** Instructions for the task **
Rewrite the records from the line with "Given: Reload the page with the refresh icon" up to and including the line with "pos(60,196)", replacing "Given" with "Instruction" and keeping everything else the same. Omit the pictures and give only those lines.

══ Records for this exercise

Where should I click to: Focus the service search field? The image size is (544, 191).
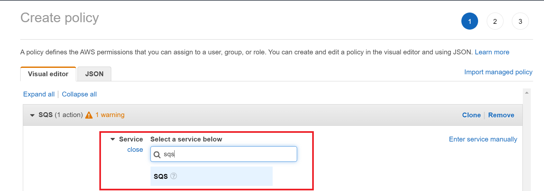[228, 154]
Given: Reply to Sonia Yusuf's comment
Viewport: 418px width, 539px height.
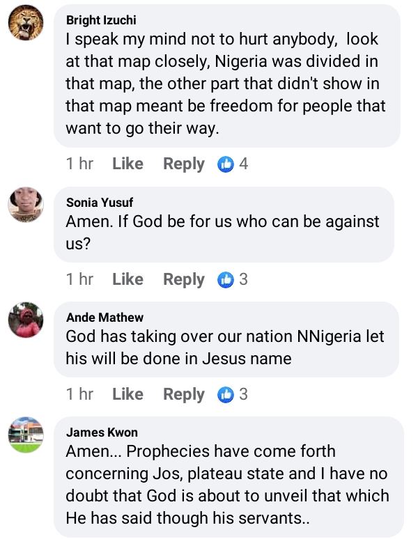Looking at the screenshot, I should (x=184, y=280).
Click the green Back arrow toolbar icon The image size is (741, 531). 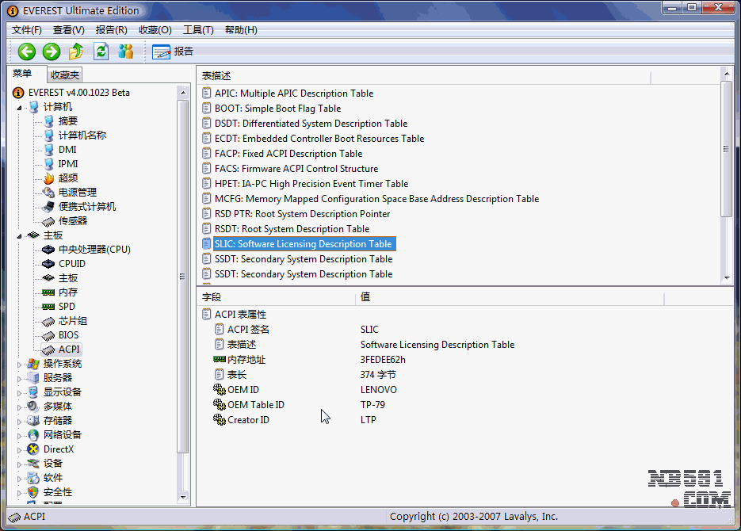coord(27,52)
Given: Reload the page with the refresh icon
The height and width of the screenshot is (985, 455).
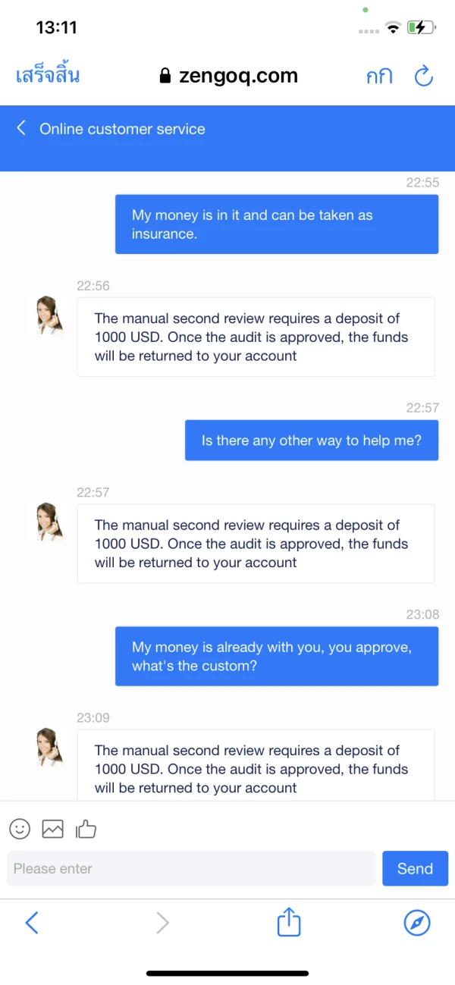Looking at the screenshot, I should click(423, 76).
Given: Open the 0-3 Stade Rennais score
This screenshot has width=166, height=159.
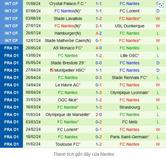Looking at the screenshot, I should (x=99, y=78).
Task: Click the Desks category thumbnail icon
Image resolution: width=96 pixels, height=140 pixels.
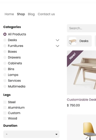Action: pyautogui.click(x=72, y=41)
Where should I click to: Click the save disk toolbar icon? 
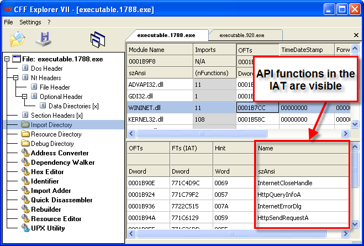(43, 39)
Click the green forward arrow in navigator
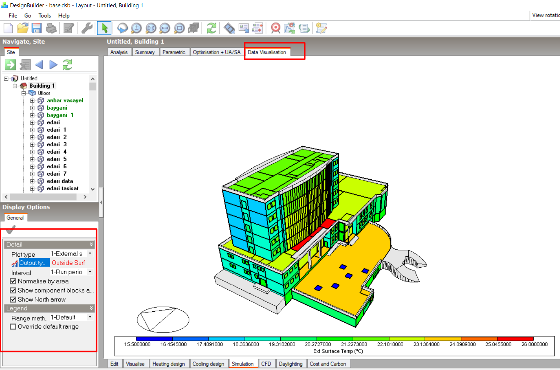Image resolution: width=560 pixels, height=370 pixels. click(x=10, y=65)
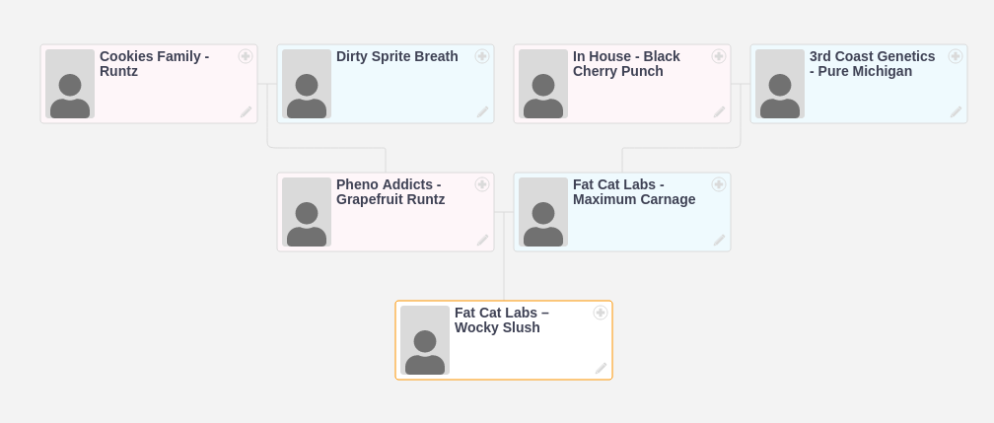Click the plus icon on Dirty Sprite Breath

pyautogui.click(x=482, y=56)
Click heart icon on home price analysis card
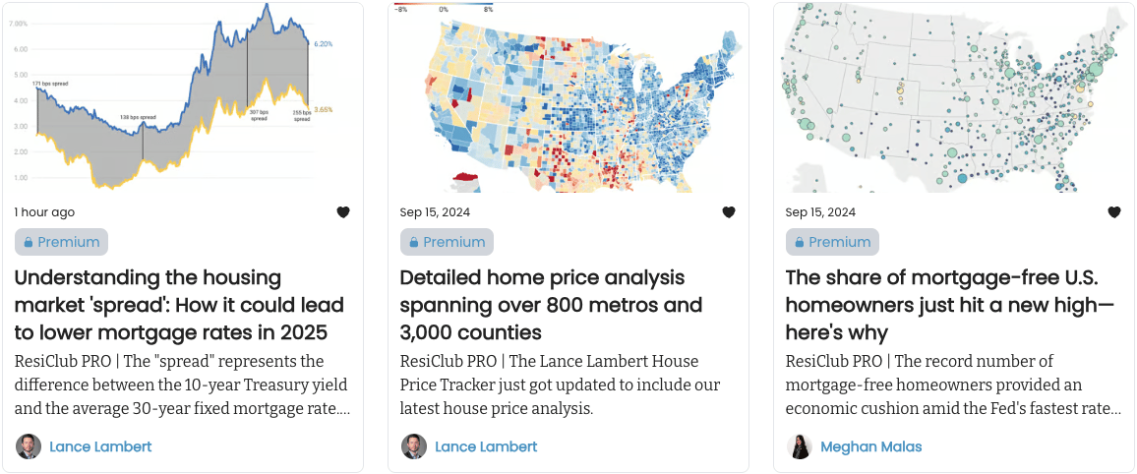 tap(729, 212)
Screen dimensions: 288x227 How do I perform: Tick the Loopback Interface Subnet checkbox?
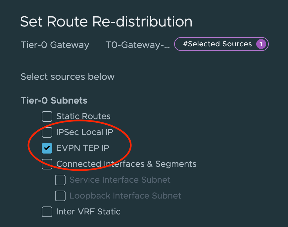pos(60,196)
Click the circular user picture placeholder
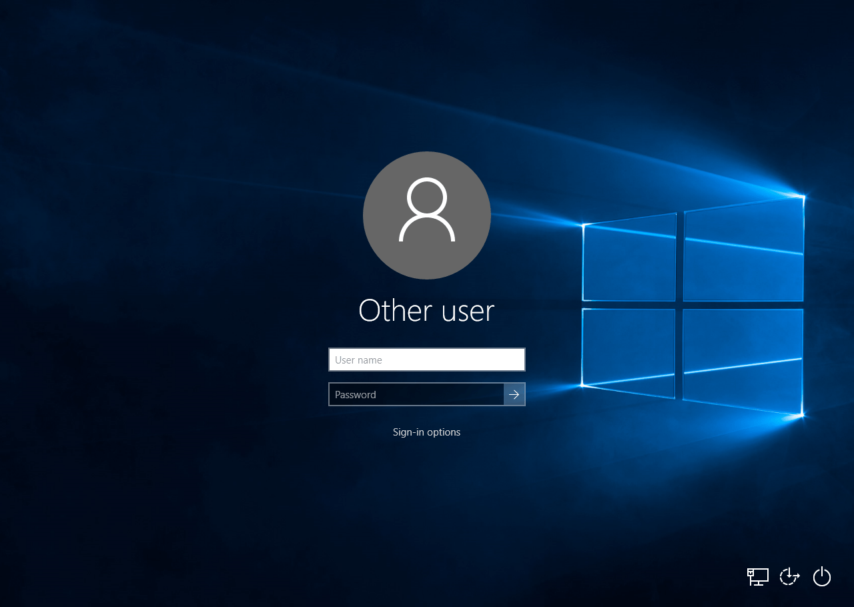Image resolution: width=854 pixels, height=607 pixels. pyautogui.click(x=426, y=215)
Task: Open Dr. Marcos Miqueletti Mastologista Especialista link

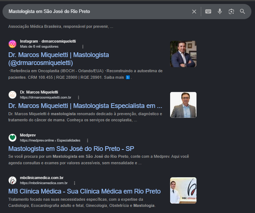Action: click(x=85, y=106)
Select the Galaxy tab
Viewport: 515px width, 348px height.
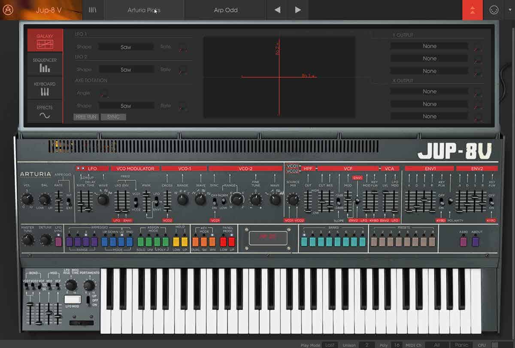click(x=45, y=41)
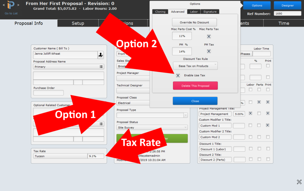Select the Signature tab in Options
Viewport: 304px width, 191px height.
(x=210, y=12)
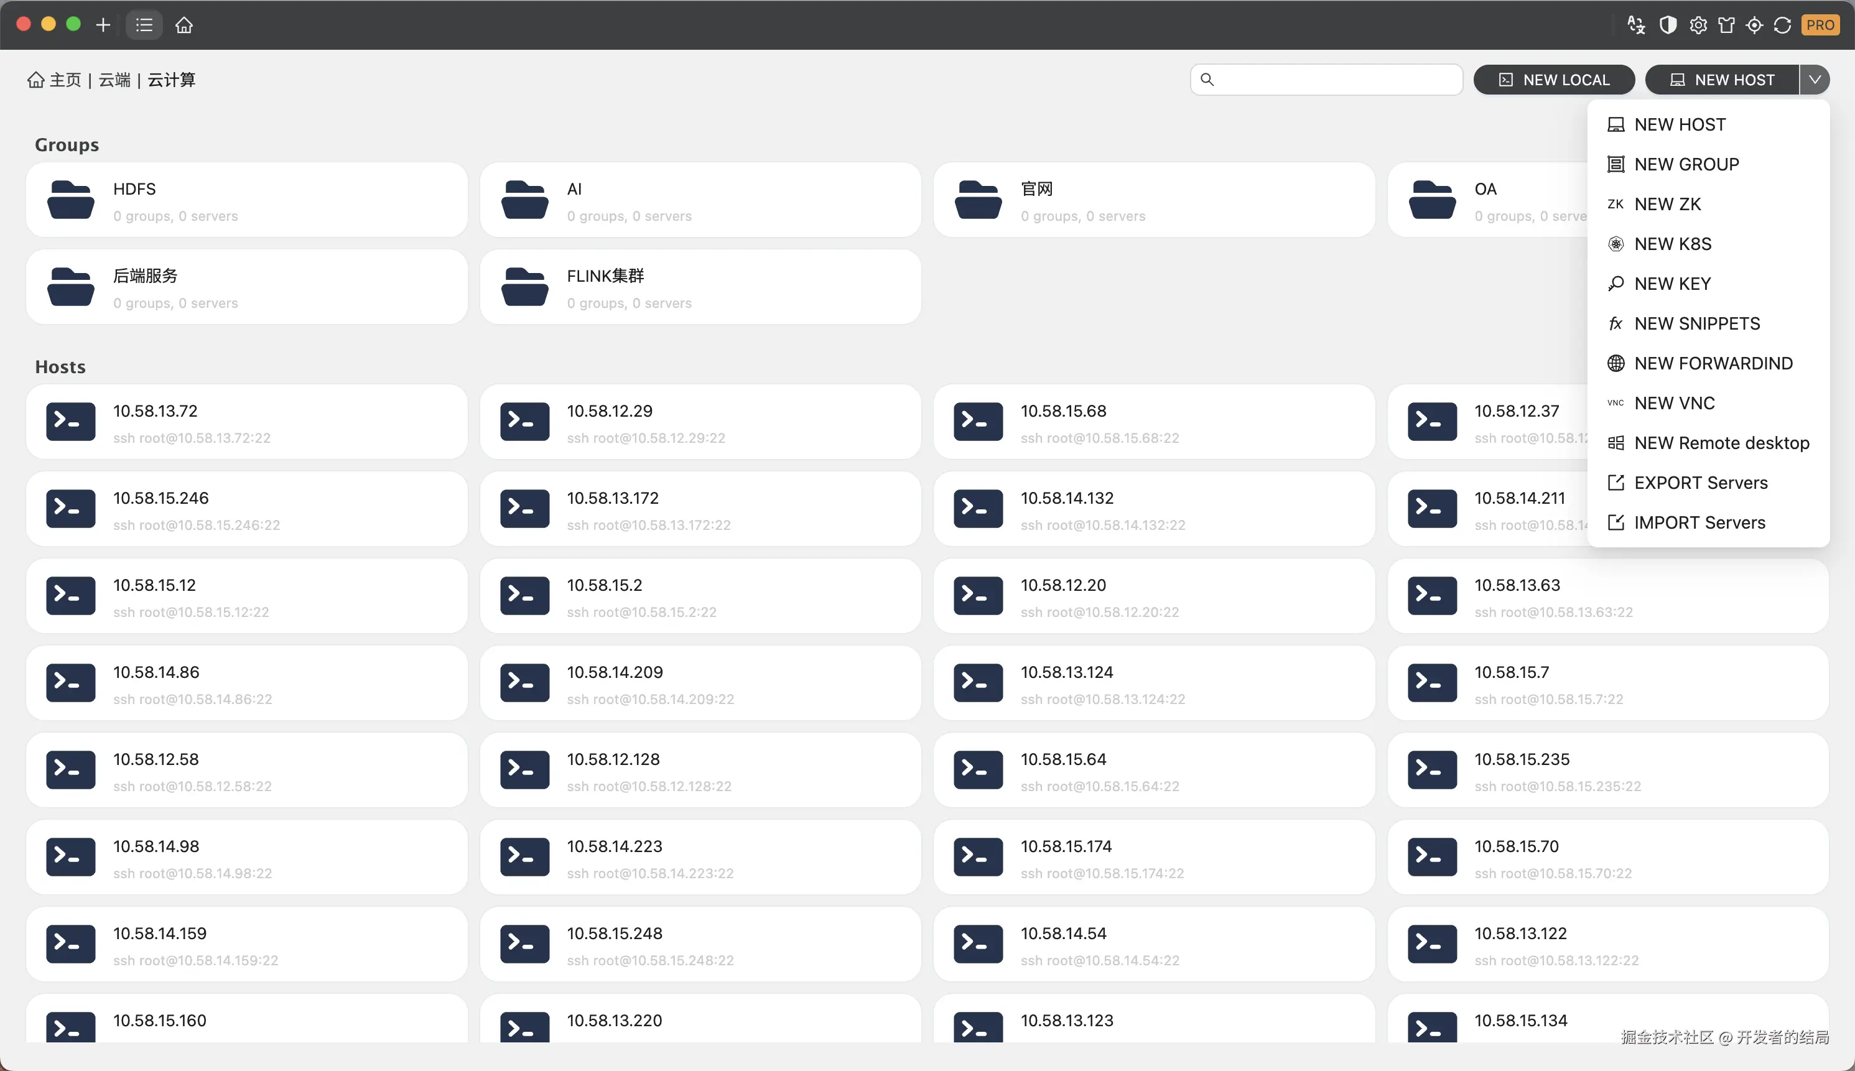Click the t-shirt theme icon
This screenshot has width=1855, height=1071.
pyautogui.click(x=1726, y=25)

════

** Exercise answer **
Instruction: Reload the page with the refresh icon
The height and width of the screenshot is (985, 455).
Looking at the screenshot, I should click(423, 76).
Instruction: Open the 0-3 Stade Rennais score
This screenshot has width=166, height=159.
Looking at the screenshot, I should (x=99, y=78).
Task: Click the Desks category thumbnail icon
Image resolution: width=96 pixels, height=140 pixels.
Action: pyautogui.click(x=72, y=41)
Where should I click to: Click the save disk toolbar icon? 
(43, 39)
Click the green forward arrow in navigator
Image resolution: width=560 pixels, height=370 pixels. click(x=10, y=65)
Click the plus icon on Dirty Sprite Breath

pyautogui.click(x=482, y=56)
Click heart icon on home price analysis card
 tap(729, 212)
Screen dimensions: 288x227 How do I perform: Tick the Loopback Interface Subnet checkbox?
pos(60,196)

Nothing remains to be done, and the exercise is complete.